- _Problem details_
Copy the following listing word for word, starting with the line that contains "Task: Open the Действия actions menu" and going on through the line that contains "click(x=851, y=33)", both included.

- _Listing_

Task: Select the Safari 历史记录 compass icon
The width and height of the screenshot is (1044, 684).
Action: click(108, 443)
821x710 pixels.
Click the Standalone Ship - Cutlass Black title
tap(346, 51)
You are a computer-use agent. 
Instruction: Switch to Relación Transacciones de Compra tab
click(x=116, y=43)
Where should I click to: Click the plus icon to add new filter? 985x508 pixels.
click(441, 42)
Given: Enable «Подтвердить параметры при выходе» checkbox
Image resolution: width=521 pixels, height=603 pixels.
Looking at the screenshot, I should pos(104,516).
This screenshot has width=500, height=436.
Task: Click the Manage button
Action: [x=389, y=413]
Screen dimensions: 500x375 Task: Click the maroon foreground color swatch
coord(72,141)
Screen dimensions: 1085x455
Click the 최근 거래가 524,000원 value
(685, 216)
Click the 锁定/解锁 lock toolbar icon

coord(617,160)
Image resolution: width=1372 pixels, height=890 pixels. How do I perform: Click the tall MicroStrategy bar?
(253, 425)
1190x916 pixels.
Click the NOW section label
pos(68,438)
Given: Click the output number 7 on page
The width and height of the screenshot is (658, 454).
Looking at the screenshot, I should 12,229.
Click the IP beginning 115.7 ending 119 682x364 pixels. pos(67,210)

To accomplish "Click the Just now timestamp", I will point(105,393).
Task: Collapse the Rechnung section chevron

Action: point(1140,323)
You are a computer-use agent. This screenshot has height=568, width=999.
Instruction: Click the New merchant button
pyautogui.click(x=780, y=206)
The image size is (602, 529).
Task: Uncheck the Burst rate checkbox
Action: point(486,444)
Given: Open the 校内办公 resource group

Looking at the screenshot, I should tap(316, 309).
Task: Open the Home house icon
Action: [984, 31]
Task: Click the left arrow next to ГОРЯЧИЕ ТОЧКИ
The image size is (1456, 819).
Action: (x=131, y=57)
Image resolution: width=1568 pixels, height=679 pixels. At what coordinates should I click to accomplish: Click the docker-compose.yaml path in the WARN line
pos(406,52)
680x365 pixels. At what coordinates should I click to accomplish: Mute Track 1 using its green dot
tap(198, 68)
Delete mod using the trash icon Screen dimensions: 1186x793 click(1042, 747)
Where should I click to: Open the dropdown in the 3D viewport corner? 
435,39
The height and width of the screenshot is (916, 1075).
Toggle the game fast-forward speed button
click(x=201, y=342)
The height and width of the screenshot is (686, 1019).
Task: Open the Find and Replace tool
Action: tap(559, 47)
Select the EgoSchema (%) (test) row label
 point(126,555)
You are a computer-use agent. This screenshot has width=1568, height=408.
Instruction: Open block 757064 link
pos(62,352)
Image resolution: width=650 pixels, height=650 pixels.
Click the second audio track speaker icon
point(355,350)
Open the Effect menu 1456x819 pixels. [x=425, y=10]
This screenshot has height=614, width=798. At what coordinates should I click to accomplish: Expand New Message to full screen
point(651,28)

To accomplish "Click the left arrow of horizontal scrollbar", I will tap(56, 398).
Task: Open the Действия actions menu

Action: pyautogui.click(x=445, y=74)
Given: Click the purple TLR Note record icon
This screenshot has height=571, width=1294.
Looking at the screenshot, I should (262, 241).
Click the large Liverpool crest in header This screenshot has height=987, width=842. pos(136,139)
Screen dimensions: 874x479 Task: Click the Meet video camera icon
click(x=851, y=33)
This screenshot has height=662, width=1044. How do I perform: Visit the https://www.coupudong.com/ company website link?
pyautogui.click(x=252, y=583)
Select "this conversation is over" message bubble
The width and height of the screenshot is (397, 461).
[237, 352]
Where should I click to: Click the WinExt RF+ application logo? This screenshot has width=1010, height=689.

- _The response_
Task: Open the Действия actions menu

Action: pyautogui.click(x=445, y=74)
Given: Click the purple TLR Note record icon
This screenshot has height=571, width=1294.
Looking at the screenshot, I should (262, 241).
Click the large Liverpool crest in header This screenshot has height=987, width=842. pos(136,139)
Screen dimensions: 874x479 Task: Click the Meet video camera icon
click(x=851, y=33)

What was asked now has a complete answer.